HMAC-SHA256 payload signing using the common sha256=<hex> header convention (e.g., GitHub's X-Hub-Signature-256), with constant-time verification on the receiving side.

import {
  generateWebhookSecret,
  signWebhookPayload,
  verifyWebhookSignature,
} from '@ttoss/auth-core';

// Sender:
const secret = generateWebhookSecret();
const signature = signWebhookPayload({ payload: body, secret });
// send as a header, e.g. `X-Myapp-Signature: ${signature}`

// Receiver:
const isValid = verifyWebhookSignature({ payload: body, secret, signature });

Encoding helpers

import { decode, encode } from '@ttoss/auth-core';

const encoded = encode({ id: 1 }); // base64 JSON
const obj = decode(encoded);

OAuth 2.1 authorization server

createOAuthHandlers is a runner-agnostic OAuth 2.1 authorization-server engine: it implements the authorize/token/register flow and discovery metadata (RFC 8414, 7591, 7636, 6749, 9728) on top of the PKCE/code/JWT primitives above. It operates on plain { query, body, headers }{ status, body, redirect } objects, with no HTTP framework coupling, so any runtime (Koa, AWS Lambda, GraphQL) can host it through a thin adapter — @ttoss/http-server-auth ships the Koa one as oauthServer().

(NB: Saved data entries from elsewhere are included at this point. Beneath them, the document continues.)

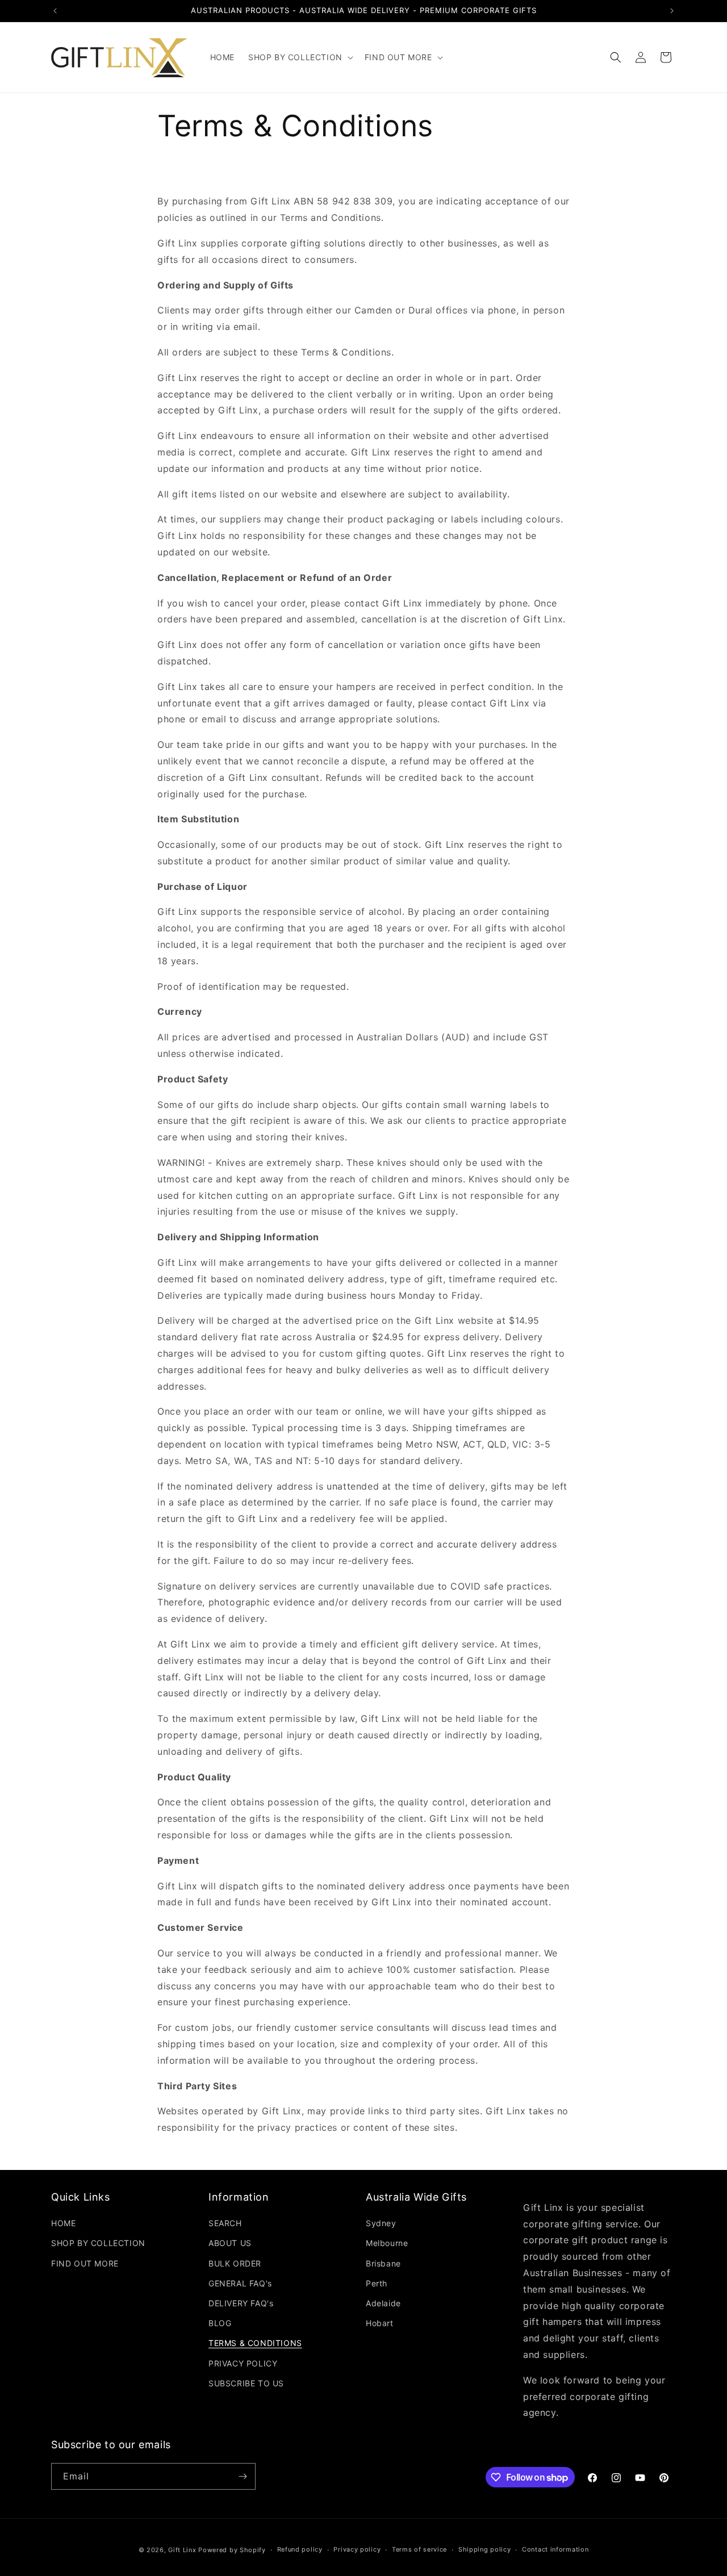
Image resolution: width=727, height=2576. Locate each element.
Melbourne (387, 2243)
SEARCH (225, 2223)
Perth (376, 2283)
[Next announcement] (671, 11)
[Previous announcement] (55, 11)
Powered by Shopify (232, 2550)
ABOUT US (230, 2243)
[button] (299, 57)
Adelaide (383, 2303)
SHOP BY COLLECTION (98, 2243)
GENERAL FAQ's (240, 2283)
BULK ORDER (234, 2263)
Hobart (380, 2323)
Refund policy (300, 2549)
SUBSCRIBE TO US (246, 2383)
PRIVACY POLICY (242, 2363)
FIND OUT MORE (85, 2263)
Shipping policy (484, 2549)
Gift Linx (182, 2550)
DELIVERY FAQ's (240, 2303)
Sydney (381, 2223)
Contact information (555, 2549)
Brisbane (383, 2263)
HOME (63, 2223)
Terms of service (419, 2549)
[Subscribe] (242, 2476)
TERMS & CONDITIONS (255, 2343)
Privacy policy (357, 2549)
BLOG (219, 2323)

import { createOAuthHandlers } from '@ttoss/auth-core';

const oauth = createOAuthHandlers({
  issuer,
  clientStore,
  authCodeStore,
  issueTokens,
  onAuthorize,
});
const res = await oauth.token({ query: {}, body, headers }); // { status, body }

Your app keeps its user model, signing keys, and login/consent UI behind the hooks. See the OAuth Authorization Server guideline for the full flow.